In brief, short-term PM2.5 exposure may increase the incidence of ANCI, a major risk factor for mortality in ICCU patients (10), and this may be mediated via some biological mechanisms in addition to its cardiovascular effect. On this basis, the complex physiological interactions between the organs or physiological systems (e.g., cardiopulmonary interaction, cardiorenal interaction, etc.) secondary to ANCI and acute cardiovascular diseases may further exacerbate the acute severity of illnesses, increase the need for advanced hemodynamic monitoring and therapeutic devices, and worsen clinical outcomes. Furthermore, the increase in emergency room visits for cardiopulmonary diseases caused by severe air pollution (32) may delay the time of first medical contact and increase the risk of mortality in patients with higher short-term PM2.5 exposure. All of the above may provide an explanation for the association between short-term PM2.5 exposure and the increased need for advanced devices and worse clinical outcomes in our study.

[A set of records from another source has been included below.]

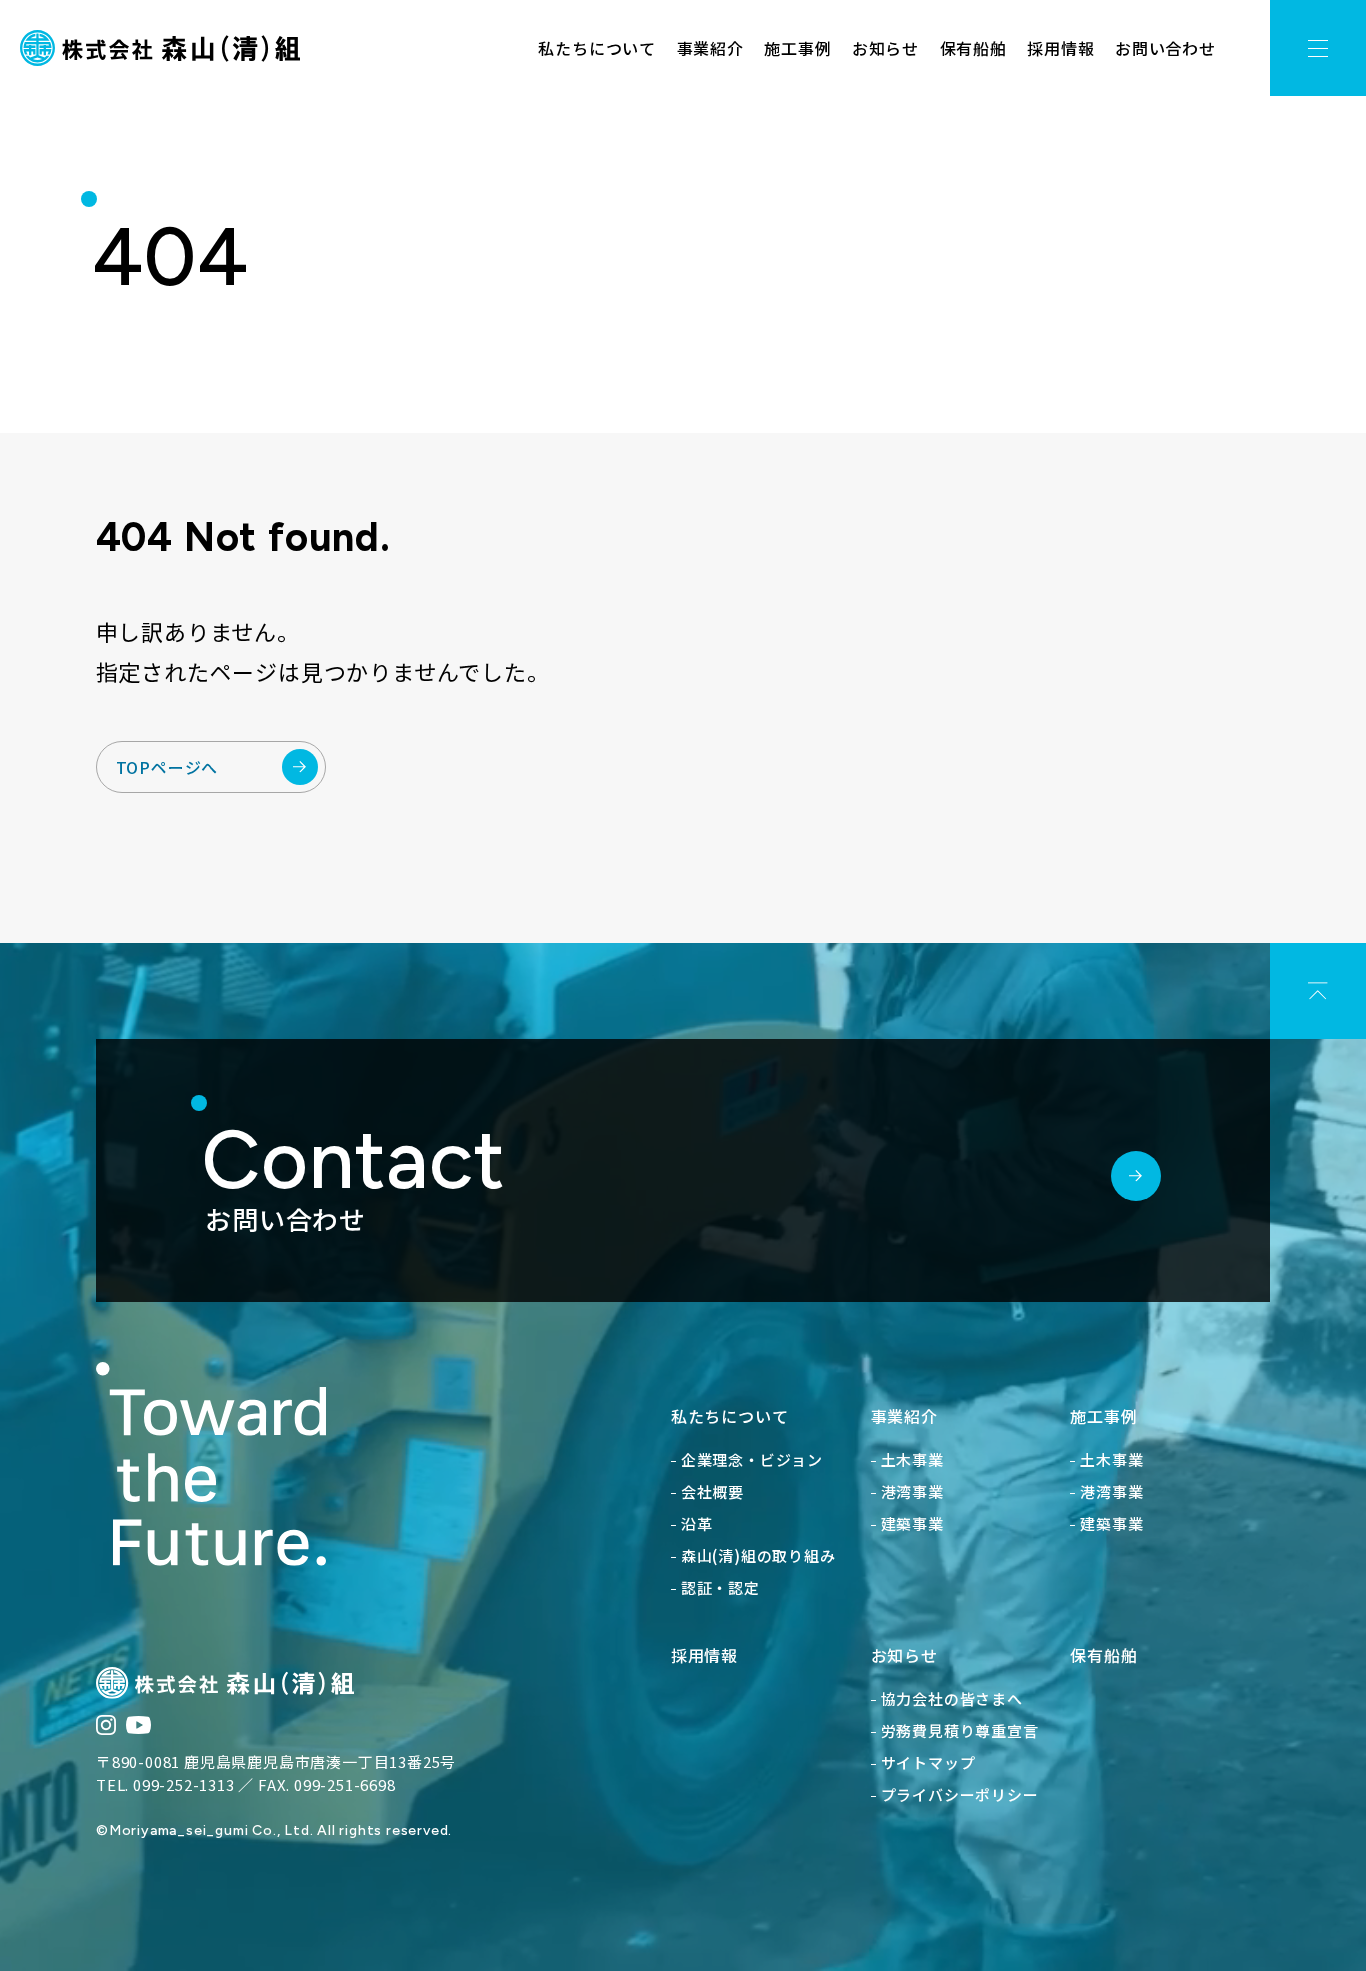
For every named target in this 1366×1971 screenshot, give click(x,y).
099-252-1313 (184, 1784)
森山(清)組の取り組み (758, 1555)
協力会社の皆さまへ (952, 1698)
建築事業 (912, 1523)
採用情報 (1060, 48)
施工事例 (797, 48)
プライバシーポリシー (960, 1794)
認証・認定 (720, 1587)
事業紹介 (710, 48)
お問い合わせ (1165, 48)
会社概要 (712, 1491)
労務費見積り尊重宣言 (960, 1730)
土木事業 (912, 1459)
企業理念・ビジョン (752, 1459)
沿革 (697, 1523)
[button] (1318, 48)
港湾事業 (912, 1491)
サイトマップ (928, 1762)
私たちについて (597, 48)
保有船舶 (973, 48)
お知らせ (885, 48)
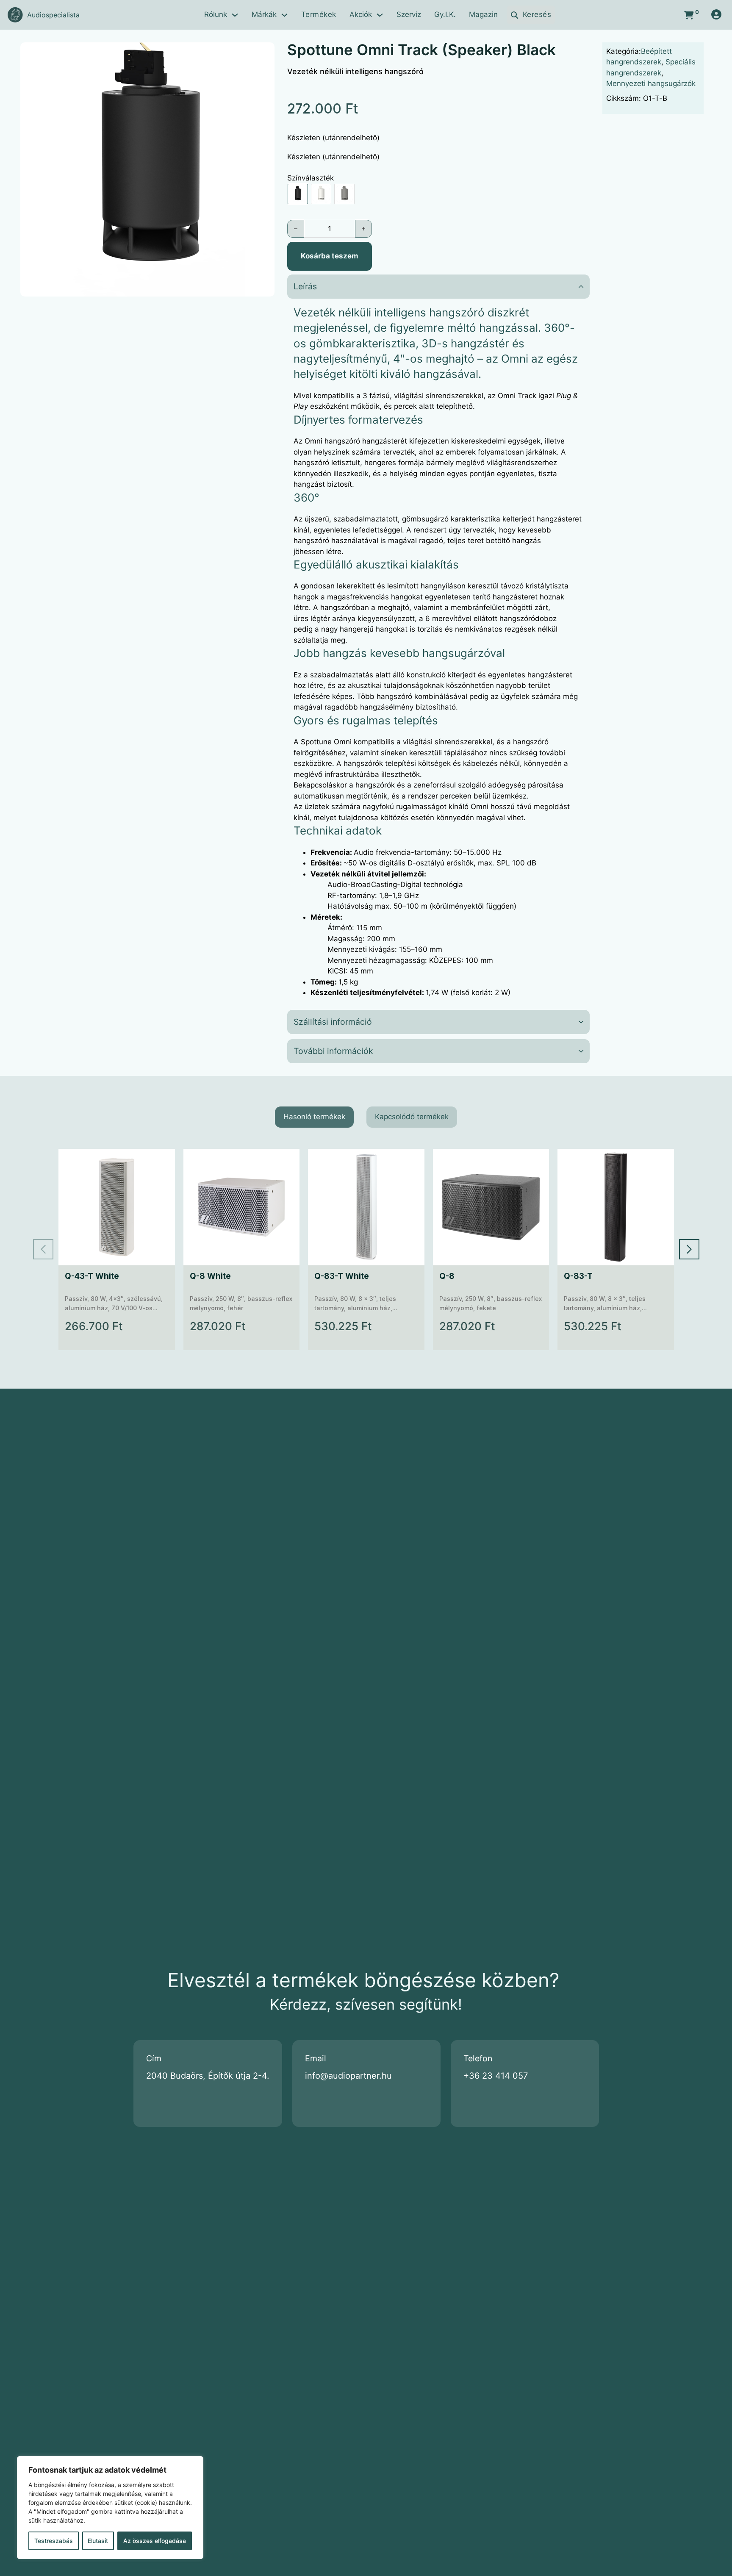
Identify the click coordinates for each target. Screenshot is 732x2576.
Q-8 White (209, 1276)
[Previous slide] (43, 1249)
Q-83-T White (341, 1276)
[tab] (314, 1117)
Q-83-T (578, 1276)
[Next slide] (689, 1249)
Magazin (483, 14)
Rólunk (215, 14)
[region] (110, 2507)
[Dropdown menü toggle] (234, 15)
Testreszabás (53, 2540)
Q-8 (446, 1276)
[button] (263, 54)
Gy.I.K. (445, 14)
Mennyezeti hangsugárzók (651, 83)
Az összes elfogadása (154, 2540)
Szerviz (408, 14)
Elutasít (98, 2540)
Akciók (360, 14)
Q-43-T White (92, 1276)
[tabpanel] (366, 1249)
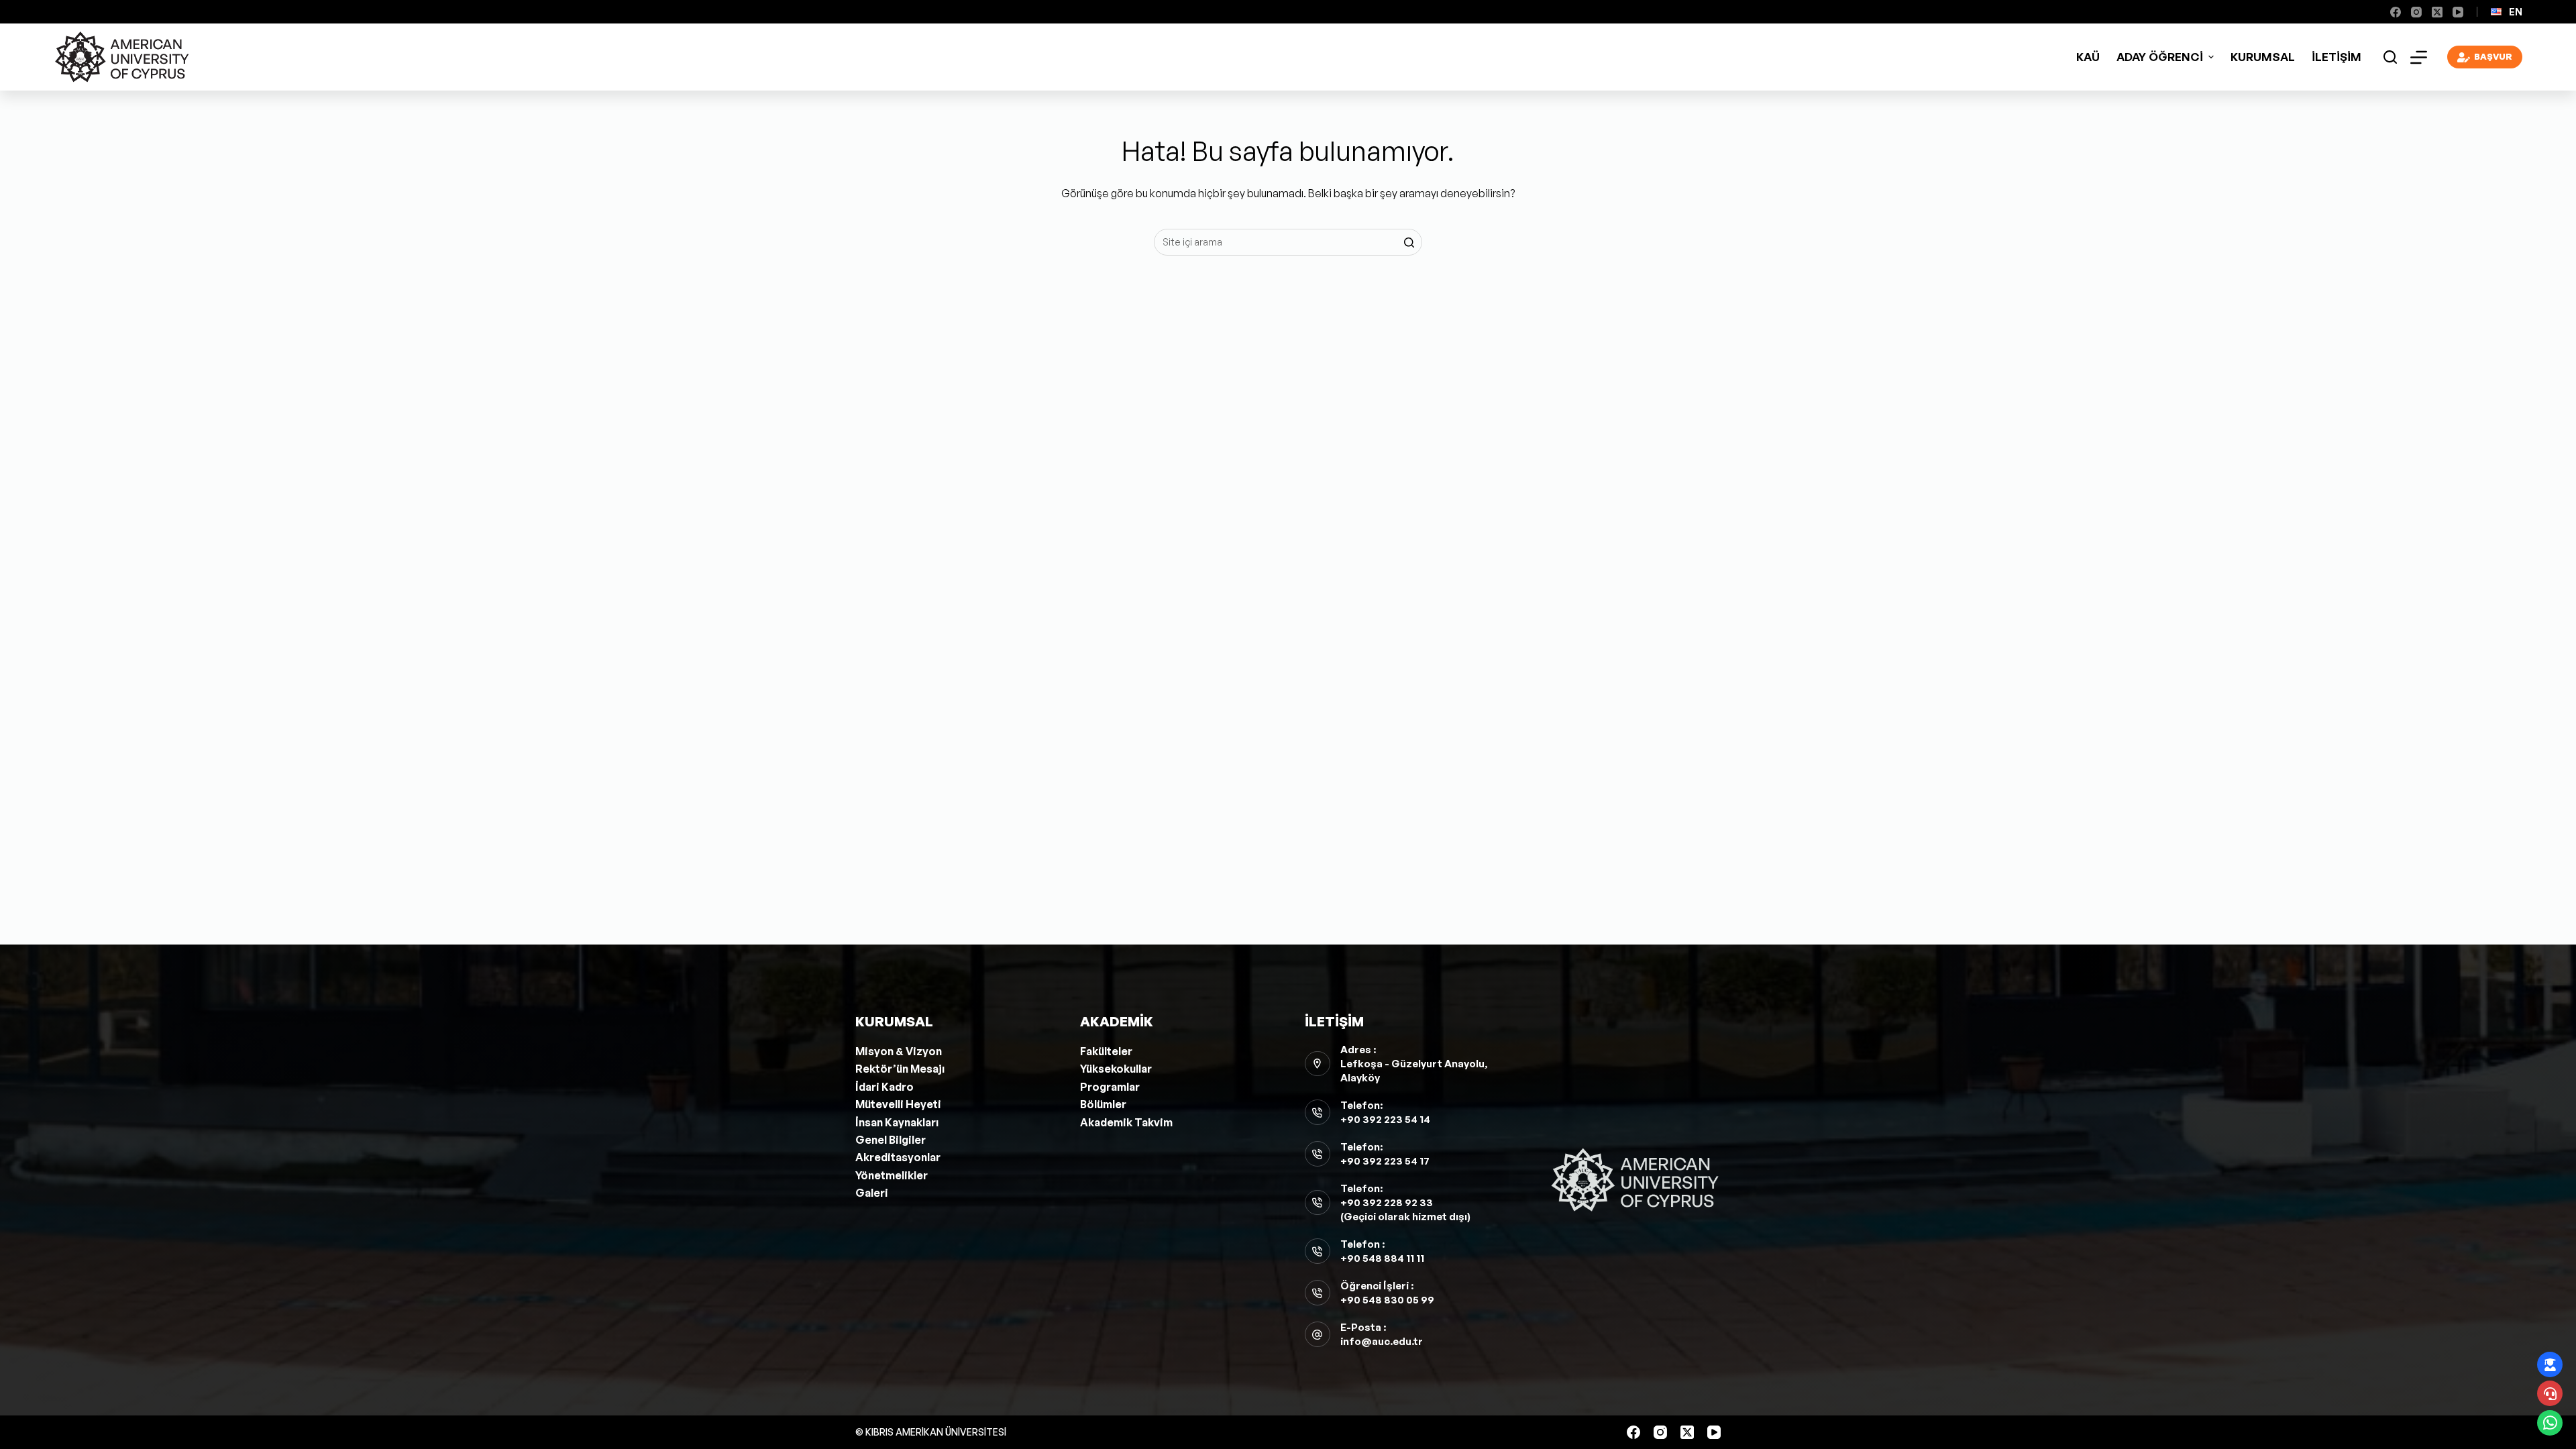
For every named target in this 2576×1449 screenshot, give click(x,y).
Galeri (871, 1192)
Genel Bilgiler (890, 1139)
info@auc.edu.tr (1381, 1341)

Our study should be interpreted in the context of the following limitations. First, PM2.5 exposure measurement errors were inevitable because we simply averaged monitoring results across various sites as the proxy for actual individual exposure. However, this is an inherent disadvantage of all human studies involving air pollution. Second, potential confounders from other pollutants could not be entirely excluded because they usually correlate highly with PM2.5 concentration, although we found no similar association in the preliminary analysis. Third, the interaction between ambient air pollution and weather conditions was intricate, as in previous studies, the adjustment for meteorological variables in our regression models may not exclude unmeasured cofounders. Finally, samples in this single-center study were subject to geographical restrictions, which affected their representativeness and generalization. Further high-quality multicenter time-series studies are needed to provide more evidence regarding this issue.